*To do*
Continue the piece on chasing awards and Matt de la Peña's Newbery win, starting right after its last sentence.

*Document passage*
***
My vision board for my acting life includes an Oscar.

I'm a Type A. I like awards. But oh there's a dark side. Like when you don't win. Or you begin to choose your project, or your solution, based on what seems the surest path to the shiny. Especially when that takes you away from passion or truth.

The time you spend in the echo chamber of the awards prediction cycle is time you’re not concentrating on your own work. And it’s not going to change who wins.

Matt De La Pena and the Newbery

There was a huge shake-up in the world of children's literature this week, when Matt de la Pena's picture book, Last Stop on Market Street, won The Newbery Medal for this year's "most distinguished contribution to American literature for children."

A picture book is not supposed to win (it's only happened once before). And this book was not without controversy. Written colloquially, it attracted ire for not promoting proper English. But as de la Pena responds regarding his main character, "The way he speaks on the bus is the truth, not a lesson." (To read more from de la Pena, check out "'A Huge, Huge Shock'" on Publisher's Weekly.)

De la Pena couldn't have written to win a Newbery. That was so outside the realm of possibility, he didn't believe it when he first heard it. But he can write to his passion, and he can write to his truth. When you start there, you often end with better, stronger, more powerful work than when you come from a calculated place, a shiny-chasing place.
***
*Given records*
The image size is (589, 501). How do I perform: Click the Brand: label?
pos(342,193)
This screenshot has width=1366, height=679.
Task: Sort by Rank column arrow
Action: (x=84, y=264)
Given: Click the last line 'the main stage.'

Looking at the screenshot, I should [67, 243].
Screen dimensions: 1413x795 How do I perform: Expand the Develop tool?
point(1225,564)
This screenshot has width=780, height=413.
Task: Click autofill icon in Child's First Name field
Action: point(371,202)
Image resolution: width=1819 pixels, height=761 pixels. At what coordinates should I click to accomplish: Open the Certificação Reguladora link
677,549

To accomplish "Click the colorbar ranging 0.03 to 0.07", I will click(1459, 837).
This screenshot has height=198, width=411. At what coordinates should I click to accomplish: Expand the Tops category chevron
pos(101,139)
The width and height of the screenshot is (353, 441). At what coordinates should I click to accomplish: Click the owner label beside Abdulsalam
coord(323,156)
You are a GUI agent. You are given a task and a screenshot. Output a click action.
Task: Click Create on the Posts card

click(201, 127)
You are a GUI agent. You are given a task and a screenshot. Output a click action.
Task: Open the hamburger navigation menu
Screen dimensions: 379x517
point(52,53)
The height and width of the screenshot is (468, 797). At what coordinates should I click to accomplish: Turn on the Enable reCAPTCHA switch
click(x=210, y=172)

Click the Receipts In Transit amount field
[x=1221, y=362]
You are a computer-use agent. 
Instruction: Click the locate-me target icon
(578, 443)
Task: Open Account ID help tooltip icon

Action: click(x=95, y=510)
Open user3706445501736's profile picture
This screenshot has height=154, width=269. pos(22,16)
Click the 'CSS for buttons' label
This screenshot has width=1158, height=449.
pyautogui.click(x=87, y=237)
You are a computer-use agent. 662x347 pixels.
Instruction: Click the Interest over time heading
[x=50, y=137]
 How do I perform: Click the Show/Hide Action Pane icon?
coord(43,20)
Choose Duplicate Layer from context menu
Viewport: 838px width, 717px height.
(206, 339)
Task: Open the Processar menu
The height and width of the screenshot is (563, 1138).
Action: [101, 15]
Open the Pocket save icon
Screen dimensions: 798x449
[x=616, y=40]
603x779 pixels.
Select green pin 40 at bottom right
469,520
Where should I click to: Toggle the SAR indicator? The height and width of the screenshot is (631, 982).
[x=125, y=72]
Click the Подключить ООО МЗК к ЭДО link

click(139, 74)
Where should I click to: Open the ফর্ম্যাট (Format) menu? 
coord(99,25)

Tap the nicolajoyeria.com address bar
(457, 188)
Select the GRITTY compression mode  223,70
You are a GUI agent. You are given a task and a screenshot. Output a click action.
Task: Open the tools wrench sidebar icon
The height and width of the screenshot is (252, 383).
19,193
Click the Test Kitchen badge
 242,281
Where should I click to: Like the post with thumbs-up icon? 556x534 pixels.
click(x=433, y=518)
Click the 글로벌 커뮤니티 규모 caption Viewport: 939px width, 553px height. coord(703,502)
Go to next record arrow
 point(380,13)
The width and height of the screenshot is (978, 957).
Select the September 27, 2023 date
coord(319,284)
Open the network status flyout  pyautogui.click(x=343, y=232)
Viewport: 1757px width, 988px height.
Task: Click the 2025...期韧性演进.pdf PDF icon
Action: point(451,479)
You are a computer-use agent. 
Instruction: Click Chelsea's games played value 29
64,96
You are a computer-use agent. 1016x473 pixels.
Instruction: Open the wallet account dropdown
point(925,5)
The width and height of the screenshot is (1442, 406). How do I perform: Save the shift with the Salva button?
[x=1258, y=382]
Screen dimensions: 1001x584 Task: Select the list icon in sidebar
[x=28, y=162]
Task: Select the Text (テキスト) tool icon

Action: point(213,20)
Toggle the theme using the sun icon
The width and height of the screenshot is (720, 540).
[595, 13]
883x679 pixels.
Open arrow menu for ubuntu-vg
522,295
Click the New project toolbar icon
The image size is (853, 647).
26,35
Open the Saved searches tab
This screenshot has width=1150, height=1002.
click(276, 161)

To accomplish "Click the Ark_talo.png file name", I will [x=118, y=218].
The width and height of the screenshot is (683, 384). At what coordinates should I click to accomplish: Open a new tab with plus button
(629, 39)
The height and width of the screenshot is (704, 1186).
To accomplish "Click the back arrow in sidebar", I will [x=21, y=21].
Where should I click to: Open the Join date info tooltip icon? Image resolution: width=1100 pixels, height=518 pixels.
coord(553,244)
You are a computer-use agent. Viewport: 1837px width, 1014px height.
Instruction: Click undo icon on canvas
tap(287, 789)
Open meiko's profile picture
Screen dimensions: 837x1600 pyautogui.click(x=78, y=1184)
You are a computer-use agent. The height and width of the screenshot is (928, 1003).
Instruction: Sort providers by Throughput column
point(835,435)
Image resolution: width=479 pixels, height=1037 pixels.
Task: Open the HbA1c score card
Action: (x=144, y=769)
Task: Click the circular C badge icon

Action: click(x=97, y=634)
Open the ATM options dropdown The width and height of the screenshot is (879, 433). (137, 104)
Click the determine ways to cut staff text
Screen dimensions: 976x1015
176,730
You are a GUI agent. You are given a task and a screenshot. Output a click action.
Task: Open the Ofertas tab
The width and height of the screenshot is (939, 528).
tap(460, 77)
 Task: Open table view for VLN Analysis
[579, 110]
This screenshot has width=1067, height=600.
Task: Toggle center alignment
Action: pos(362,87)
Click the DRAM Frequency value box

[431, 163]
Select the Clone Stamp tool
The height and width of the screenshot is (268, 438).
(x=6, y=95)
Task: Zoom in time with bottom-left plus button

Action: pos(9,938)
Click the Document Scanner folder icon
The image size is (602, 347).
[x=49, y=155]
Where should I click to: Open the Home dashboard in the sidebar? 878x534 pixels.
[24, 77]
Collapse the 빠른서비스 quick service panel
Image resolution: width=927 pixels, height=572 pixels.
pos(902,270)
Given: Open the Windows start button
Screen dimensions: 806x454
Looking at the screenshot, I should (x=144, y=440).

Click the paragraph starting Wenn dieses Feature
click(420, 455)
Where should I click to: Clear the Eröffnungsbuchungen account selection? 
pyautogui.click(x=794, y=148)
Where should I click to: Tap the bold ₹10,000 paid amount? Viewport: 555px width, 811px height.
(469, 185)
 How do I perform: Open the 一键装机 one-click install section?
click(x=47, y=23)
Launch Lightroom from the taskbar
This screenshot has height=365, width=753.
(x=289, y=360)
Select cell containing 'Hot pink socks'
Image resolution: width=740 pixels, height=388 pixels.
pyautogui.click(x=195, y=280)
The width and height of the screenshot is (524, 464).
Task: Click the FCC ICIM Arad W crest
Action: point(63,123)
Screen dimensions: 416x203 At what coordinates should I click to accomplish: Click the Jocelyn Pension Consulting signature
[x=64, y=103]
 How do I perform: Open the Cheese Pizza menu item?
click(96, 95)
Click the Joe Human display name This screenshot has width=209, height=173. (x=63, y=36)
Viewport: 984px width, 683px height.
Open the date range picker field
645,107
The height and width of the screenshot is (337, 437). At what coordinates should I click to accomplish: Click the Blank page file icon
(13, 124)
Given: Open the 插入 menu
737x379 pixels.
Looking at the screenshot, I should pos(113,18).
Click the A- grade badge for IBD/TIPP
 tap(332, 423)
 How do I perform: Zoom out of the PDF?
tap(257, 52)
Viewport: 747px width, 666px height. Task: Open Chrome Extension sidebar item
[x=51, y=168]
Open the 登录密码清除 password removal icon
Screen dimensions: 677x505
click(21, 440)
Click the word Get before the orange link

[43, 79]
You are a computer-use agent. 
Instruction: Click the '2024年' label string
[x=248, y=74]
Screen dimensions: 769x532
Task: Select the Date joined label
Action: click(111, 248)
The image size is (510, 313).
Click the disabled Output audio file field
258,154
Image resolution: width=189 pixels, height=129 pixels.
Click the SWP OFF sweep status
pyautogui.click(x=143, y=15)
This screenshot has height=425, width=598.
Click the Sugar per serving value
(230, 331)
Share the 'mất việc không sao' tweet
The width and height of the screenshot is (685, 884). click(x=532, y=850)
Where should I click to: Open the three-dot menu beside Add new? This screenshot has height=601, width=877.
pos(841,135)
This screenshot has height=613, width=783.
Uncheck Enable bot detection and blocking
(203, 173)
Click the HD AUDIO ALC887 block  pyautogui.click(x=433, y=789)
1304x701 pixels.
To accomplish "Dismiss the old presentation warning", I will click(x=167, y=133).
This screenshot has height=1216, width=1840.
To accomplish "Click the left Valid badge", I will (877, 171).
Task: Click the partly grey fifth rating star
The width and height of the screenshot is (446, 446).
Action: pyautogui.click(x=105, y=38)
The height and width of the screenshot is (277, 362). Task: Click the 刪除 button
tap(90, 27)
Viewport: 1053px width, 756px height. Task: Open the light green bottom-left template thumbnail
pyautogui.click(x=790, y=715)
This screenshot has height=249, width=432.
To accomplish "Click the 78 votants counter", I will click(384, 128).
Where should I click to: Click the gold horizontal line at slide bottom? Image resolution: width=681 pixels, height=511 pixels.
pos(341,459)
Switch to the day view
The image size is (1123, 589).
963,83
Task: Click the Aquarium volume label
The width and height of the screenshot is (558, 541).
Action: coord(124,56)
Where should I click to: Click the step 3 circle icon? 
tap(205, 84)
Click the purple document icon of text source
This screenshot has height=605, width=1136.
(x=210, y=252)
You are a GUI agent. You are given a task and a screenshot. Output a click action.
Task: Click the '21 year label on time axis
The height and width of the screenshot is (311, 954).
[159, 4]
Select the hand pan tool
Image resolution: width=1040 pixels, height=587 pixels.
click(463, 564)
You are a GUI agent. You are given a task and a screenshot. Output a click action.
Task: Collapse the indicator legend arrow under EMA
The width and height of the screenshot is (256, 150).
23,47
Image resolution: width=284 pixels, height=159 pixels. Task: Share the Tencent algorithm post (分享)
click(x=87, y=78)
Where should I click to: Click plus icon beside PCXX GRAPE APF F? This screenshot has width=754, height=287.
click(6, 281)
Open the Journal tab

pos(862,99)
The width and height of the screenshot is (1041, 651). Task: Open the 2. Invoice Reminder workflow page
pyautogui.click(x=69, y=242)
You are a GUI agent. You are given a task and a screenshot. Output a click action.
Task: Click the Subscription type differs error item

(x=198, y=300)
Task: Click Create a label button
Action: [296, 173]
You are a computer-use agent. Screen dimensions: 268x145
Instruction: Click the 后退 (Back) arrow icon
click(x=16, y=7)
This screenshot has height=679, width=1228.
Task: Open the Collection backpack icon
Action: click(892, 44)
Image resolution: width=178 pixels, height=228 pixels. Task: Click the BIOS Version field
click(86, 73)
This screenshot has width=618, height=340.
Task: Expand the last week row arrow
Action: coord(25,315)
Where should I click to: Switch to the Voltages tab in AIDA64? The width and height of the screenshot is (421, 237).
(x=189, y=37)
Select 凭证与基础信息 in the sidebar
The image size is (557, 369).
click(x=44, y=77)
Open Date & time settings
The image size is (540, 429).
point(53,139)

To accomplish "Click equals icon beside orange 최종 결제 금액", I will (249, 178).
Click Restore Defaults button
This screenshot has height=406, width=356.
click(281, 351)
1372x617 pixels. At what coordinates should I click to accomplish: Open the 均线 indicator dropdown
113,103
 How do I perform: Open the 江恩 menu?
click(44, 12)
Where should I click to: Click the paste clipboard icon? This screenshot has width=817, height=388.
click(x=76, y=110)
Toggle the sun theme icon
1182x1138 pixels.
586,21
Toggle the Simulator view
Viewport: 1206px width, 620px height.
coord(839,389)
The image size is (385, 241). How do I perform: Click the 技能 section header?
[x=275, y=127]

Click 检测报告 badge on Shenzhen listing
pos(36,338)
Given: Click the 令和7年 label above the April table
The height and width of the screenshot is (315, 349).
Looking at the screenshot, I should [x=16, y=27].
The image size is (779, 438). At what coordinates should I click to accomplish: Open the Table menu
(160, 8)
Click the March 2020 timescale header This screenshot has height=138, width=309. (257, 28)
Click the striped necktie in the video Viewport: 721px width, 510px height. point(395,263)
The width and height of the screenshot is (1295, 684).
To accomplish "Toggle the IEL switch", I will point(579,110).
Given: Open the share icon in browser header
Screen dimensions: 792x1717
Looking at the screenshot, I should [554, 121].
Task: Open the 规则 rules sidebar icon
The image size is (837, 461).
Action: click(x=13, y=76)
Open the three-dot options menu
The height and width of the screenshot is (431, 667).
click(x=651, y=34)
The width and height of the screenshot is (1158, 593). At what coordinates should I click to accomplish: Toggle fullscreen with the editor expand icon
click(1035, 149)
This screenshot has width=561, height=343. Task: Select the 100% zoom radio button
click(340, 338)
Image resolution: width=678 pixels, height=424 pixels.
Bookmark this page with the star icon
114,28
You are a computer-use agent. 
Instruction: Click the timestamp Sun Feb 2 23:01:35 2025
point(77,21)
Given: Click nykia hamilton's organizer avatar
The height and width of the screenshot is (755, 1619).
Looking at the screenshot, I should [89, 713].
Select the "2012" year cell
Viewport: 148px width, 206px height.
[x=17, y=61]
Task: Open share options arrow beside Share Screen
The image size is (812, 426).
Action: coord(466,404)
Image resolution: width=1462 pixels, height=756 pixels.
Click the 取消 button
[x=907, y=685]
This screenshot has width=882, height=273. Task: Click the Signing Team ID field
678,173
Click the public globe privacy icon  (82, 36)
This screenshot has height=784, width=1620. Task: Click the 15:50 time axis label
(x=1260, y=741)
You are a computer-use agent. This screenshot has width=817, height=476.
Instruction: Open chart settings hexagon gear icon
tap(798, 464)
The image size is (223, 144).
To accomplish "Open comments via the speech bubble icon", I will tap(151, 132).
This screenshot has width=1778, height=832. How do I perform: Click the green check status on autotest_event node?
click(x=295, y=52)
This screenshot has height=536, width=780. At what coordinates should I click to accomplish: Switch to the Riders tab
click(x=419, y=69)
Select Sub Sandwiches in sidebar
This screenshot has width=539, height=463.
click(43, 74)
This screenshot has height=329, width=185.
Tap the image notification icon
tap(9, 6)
***
*Response to the task*
Got it? Good.

We'll wrap up with a few quick tips on surviving award season, no matter your industry.

Remember what matters.

Remember what matters.

5 Tips for Surviving the Awards Season

  1. Watch out for the rabbit hole. The time you spend in the echo chamber of the awards prediction cycle is time you're not concentrating on your own work. And it's not going to change who wins.
  2. Use awards as recommendations for movies, books, agencies, etc. you wouldn't normally consume/investigate.
  3. Spend time analyzing winning work. And bring the lessons you learn into your working life.
  4. If you don't win, mourn. Privately. And then get back to work.
  5. If you win, celebrate. And then get back to the work.